Work to complete -
Change "time range" to "date range" in the items between the line holding "Show the All time range" and the end of the items, inclusive, and write those lines out again with nothing else altered.

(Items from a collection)
>>>

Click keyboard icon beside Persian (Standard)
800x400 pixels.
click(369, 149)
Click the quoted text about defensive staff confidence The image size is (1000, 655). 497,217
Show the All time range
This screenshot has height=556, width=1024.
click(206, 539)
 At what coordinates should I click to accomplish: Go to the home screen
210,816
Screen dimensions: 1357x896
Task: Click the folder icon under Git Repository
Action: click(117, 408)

<<<

Written response -
Show the All date range
This screenshot has height=556, width=1024.
click(206, 539)
 At what coordinates should I click to accomplish: Go to the home screen
210,816
Screen dimensions: 1357x896
Task: Click the folder icon under Git Repository
Action: click(117, 408)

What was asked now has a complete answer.